Paper long abstract:
This paper reflects on how people on the Isle of Coll (Scotland) experienced and debated ferry mobility during the pandemic. In the absence of Covid-19 cases on Coll, the ferry connection to the mainland was the focus of heated debates and of pandemic policymaking for the islands. However, even when the strictest measures were in place, island life relied on extensive mobilities, making the ferry a necessary ‘lifeline’ and an infection risk. In this paper, I focus on the ‘essential’ mobilities of islanders travelling to the mainland to obtain services they could not access on Coll. On the one hand, I show that the pandemic highlighted the dependency of island life on mobilities in the context of depopulation and service withdrawal in the region, emphasising islanders’ limited control over the mobilities that sustain their everyday lives. Islanders were forced to continue being mobile, and experiences of mainland journeys shifted from routine to being framed by worries and fear of infection. On the other hand, I argue that some islanders used ‘essential’ reasons for journeys strategically to see mainland family and escape feeling stuck. In doing so, they regained a sense of control over their mobility and experienced journeys as adventure and excitement, turning ‘essential’ into existential mobilities. In a community without police presence to enforce pandemic policies, this way of negotiating restrictions created a locally specific regime of mobility, combining policy-makers’ category of essential travel with islanders’ existential reasons for journeys into what islanders considered ‘essential for island life’.
Paper short abstract:
When COVID restrictions disrupted their travels, including plans for b’nai mitzvah ceremonies abroad, the migrant families of Luxembourg’s Liberal Talmud Torah drew on various strategies. This paper explores the implications of that process for families’ experiences of temporality and mobility.
Paper long abstract:
The families of Luxembourg’s Liberal Talmud Torah are highly mobile ex-pats, used to moving regularly and rapidly, whether between home, the workplace, and their children’s school and activities, traveling often for leisure, or moving long distances for higher education and work.
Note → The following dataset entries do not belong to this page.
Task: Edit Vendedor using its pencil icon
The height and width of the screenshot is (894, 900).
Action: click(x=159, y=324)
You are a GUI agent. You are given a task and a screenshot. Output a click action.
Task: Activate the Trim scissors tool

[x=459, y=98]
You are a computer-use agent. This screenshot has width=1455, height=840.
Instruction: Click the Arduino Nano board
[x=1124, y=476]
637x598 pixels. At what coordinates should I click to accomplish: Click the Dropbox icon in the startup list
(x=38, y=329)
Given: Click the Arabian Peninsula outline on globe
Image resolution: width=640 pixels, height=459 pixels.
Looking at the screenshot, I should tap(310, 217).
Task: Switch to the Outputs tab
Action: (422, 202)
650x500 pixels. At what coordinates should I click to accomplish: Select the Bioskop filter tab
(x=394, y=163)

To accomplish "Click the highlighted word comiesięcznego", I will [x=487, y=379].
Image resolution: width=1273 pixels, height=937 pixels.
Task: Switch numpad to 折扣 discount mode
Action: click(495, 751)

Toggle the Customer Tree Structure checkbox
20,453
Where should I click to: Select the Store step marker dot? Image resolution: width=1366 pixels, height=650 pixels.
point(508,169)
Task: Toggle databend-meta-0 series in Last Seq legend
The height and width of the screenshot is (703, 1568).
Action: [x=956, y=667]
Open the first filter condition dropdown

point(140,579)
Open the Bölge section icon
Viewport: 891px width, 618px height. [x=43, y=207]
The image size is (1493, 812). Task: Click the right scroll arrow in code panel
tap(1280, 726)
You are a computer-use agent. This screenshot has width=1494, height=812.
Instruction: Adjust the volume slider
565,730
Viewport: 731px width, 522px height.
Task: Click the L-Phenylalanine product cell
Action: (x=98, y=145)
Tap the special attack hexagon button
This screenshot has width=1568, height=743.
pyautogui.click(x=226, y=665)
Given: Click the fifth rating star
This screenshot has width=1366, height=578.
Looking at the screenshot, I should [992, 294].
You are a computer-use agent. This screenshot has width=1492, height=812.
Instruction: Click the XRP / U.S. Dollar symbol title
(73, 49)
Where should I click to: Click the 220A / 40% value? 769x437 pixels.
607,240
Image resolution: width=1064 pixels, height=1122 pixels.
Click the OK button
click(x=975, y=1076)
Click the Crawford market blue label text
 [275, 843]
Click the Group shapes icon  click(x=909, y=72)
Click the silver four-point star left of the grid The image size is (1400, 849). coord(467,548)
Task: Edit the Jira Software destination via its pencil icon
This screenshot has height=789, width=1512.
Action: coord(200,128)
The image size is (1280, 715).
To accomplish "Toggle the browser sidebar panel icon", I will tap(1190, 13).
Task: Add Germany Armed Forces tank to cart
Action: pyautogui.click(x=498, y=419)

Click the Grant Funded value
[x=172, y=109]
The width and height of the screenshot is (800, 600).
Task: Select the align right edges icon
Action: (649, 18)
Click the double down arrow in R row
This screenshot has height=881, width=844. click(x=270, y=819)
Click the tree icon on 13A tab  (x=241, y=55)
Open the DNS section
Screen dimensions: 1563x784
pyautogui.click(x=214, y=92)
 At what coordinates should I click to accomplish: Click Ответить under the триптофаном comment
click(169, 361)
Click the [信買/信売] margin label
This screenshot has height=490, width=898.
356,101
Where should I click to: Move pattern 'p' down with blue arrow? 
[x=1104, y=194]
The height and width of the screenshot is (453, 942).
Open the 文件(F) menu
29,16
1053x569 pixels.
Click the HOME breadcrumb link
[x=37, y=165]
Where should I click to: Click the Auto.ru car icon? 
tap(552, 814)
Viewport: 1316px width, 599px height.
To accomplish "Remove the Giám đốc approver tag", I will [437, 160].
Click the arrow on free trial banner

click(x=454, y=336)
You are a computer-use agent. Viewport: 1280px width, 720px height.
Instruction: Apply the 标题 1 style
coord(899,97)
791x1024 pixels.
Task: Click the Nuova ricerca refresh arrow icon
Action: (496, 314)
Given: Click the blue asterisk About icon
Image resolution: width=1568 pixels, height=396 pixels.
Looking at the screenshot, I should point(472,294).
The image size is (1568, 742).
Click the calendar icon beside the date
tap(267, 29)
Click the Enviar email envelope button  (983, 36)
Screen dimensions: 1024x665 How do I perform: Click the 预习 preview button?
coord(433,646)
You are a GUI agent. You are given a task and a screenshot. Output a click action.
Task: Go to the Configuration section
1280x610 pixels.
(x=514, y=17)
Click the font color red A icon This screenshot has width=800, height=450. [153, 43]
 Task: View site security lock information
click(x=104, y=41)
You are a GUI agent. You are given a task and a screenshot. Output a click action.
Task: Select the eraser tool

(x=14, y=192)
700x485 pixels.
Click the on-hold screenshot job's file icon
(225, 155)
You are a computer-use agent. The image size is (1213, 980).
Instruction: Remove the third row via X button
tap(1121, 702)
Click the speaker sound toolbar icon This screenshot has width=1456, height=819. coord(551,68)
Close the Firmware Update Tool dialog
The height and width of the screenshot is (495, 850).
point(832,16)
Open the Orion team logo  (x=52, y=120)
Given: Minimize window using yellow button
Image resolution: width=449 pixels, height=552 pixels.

Many have the sense that, though they live in Luxembourg, they do not (nor desire to) live in the ‘real’ Luxembourg, but rather circulate through exclusive spaces for foreigners and move in and out of Luxembourg easily, rapidly, and at will. In early 2020, many of these families were in the process of planning their children’s b’nai mitzvah ceremonies at synagogues and in Jewish communities around the world when COVID regulations abruptly disrupted their regular pace and ability to move. In particular, COVID travel restrictions made many of their plans for their children’s b’nai mitzvah ceremonies impossible. At a loss, experiencing themselves as newly immobile, and facing the possibility that their children’s movement into a new life stage could be delayed, these families sought a range of solutions. Some organized a local ceremony, while others opted to delay the ceremony indefinitely – but both options came with their own issues and implications for placed-ness, time, and meaning. Based on 31 months of ethnographic fieldwork (including during the COVID-19 pandemic), this paper explores how privileged migrants’ mobility regimes were altered by COVID restrictions in ways that disrupted expected movements and temporalities and the strategies families deployed in response.